Somewhere below is a line with "Where should I click to: Click" and, later, a line with "Task: Click the Дата документу field"; repeat those two lines and all the lines between them, exactly as they are.

+++

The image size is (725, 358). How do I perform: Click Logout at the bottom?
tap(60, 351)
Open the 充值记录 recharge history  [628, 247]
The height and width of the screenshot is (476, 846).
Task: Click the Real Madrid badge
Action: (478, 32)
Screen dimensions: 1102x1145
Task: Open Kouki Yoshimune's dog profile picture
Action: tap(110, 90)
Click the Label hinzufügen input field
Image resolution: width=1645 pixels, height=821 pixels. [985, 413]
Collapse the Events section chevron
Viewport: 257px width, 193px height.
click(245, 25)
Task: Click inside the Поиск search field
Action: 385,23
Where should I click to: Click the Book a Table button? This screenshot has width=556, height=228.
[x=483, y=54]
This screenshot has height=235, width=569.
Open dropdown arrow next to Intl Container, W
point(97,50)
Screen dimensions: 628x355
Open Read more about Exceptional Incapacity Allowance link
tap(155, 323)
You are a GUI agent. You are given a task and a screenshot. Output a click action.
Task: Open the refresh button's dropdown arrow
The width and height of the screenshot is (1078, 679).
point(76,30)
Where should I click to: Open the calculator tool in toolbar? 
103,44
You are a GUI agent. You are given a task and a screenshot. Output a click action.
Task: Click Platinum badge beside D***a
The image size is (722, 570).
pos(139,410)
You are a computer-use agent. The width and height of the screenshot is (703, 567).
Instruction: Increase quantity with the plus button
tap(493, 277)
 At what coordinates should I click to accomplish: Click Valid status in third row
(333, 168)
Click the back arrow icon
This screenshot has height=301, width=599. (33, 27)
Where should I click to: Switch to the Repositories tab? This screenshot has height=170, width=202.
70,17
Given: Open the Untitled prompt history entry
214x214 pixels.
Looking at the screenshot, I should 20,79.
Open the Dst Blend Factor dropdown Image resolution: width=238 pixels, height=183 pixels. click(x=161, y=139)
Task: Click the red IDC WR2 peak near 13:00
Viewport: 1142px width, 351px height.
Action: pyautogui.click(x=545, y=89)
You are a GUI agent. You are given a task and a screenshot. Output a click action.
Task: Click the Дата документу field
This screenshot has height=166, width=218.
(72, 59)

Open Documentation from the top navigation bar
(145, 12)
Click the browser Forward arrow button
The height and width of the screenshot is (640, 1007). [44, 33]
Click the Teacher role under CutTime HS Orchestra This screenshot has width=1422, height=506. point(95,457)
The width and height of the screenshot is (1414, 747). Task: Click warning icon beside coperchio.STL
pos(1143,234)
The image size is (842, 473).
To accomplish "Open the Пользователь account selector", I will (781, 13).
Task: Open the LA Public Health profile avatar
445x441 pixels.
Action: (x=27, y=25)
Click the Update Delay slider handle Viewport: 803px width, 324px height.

+++

_Written answer_
Where should I click to: Click the Book a Table button? This screenshot has width=556, height=228.
[x=483, y=54]
This screenshot has height=235, width=569.
Open dropdown arrow next to Intl Container, W
point(97,50)
Screen dimensions: 628x355
Open Read more about Exceptional Incapacity Allowance link
tap(155, 323)
You are a GUI agent. You are given a task and a screenshot. Output a click action.
Task: Open the refresh button's dropdown arrow
The width and height of the screenshot is (1078, 679).
point(76,30)
Where should I click to: Open the calculator tool in toolbar? 
103,44
You are a GUI agent. You are given a task and a screenshot. Output a click action.
Task: Click Platinum badge beside D***a
The image size is (722, 570).
pos(139,410)
You are a computer-use agent. The width and height of the screenshot is (703, 567).
Instruction: Increase quantity with the plus button
tap(493, 277)
 At what coordinates should I click to accomplish: Click Valid status in third row
(333, 168)
Click the back arrow icon
This screenshot has height=301, width=599. (33, 27)
Where should I click to: Switch to the Repositories tab? This screenshot has height=170, width=202.
70,17
Given: Open the Untitled prompt history entry
214x214 pixels.
Looking at the screenshot, I should 20,79.
Open the Dst Blend Factor dropdown Image resolution: width=238 pixels, height=183 pixels. click(x=161, y=139)
Task: Click the red IDC WR2 peak near 13:00
Viewport: 1142px width, 351px height.
Action: pyautogui.click(x=545, y=89)
You are a GUI agent. You are given a task and a screenshot. Output a click action.
Task: Click the Дата документу field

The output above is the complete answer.